A história do pequeno polegar: Um conto de fadas dos Irmãos Grimm

O pequeno polegar

Houve, uma vez, um camponês que, estando durante a noite sentado junto da lareira atiçando o fogo, disse à mulher que fiava aí ao lado:
– Como é triste não ter filhos! Nossa casa é tão silenciosa, ao passo que nas outras há tanto barulho e alegria!
– E’ verdade, – respondeu a mulher, suspirando, – mesmo que tivéssemos um único filho, nem que fosse do tamanho deste polegar, eu já me sentiria feliz, e o amaríamos de todo o coração.

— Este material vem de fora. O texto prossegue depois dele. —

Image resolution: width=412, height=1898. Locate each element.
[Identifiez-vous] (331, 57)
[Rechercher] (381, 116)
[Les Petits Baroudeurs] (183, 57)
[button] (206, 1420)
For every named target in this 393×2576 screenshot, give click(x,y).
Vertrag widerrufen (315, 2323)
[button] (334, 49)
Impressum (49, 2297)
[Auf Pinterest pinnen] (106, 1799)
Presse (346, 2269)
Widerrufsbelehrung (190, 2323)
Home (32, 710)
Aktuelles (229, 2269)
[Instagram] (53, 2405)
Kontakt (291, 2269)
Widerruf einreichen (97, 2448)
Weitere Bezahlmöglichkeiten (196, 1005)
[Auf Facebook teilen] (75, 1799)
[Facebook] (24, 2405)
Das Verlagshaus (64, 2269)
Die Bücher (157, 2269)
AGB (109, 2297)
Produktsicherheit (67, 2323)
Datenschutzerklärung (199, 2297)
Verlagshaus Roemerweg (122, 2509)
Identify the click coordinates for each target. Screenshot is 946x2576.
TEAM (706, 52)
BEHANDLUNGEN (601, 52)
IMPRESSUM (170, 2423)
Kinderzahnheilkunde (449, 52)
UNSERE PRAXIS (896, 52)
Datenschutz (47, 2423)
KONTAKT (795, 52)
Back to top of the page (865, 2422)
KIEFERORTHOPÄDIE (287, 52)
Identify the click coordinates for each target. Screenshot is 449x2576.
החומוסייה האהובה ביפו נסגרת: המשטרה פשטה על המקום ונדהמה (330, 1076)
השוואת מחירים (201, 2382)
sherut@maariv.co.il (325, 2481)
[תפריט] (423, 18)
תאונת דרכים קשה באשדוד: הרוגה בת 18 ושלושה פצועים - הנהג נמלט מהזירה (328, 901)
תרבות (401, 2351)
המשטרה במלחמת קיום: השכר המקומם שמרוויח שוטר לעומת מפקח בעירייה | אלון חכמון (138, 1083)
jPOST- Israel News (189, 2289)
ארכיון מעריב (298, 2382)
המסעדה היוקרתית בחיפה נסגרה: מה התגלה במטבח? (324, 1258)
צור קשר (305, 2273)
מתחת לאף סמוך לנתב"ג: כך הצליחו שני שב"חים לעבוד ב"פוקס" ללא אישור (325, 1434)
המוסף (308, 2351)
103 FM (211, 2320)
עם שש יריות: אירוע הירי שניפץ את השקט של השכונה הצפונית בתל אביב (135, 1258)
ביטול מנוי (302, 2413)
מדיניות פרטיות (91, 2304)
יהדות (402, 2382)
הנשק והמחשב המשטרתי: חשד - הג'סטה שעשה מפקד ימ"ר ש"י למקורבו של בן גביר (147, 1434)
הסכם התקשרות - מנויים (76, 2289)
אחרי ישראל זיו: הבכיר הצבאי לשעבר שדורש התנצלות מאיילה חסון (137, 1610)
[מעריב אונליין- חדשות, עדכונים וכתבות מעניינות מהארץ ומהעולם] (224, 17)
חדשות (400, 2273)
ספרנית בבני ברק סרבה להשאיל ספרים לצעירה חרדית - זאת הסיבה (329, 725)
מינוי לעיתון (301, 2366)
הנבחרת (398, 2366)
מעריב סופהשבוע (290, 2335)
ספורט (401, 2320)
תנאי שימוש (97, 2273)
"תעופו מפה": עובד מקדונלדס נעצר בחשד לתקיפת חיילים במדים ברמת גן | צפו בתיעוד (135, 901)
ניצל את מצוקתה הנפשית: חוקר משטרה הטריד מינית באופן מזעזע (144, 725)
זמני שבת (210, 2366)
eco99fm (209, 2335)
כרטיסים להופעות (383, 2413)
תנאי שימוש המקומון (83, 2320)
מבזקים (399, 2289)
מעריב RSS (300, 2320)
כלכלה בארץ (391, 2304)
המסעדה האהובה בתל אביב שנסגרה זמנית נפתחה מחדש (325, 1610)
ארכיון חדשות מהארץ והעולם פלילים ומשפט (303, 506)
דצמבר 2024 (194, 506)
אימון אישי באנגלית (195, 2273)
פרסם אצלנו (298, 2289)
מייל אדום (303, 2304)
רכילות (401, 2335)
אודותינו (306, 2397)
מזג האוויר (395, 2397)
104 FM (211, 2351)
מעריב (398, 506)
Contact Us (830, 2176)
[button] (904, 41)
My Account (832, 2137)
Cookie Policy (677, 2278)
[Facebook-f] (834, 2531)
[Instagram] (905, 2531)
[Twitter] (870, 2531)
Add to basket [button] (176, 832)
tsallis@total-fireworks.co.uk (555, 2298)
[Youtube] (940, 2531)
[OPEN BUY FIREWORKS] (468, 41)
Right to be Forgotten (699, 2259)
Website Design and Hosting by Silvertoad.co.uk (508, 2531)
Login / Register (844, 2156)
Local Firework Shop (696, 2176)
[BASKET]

Ora, aconteceu que a mulher começou a sentir-se indisposta e, passados sete meses, deu à luz um menino, perfeitamente formado, mas do tamanhinho de um polegar.

Então, denominaram-no: Pequeno Polegar.


Os pais alimentavam-no o melhor possível, mas o menino não cresceu; ficou do mesmo tamanhinho que tinha ao nascer. Contudo, ele tinha um olhar muito inteligente e, bem cedo, revelou-se criança vivaz e esperta, sabendo sair-se bem em todos os empreendimentos.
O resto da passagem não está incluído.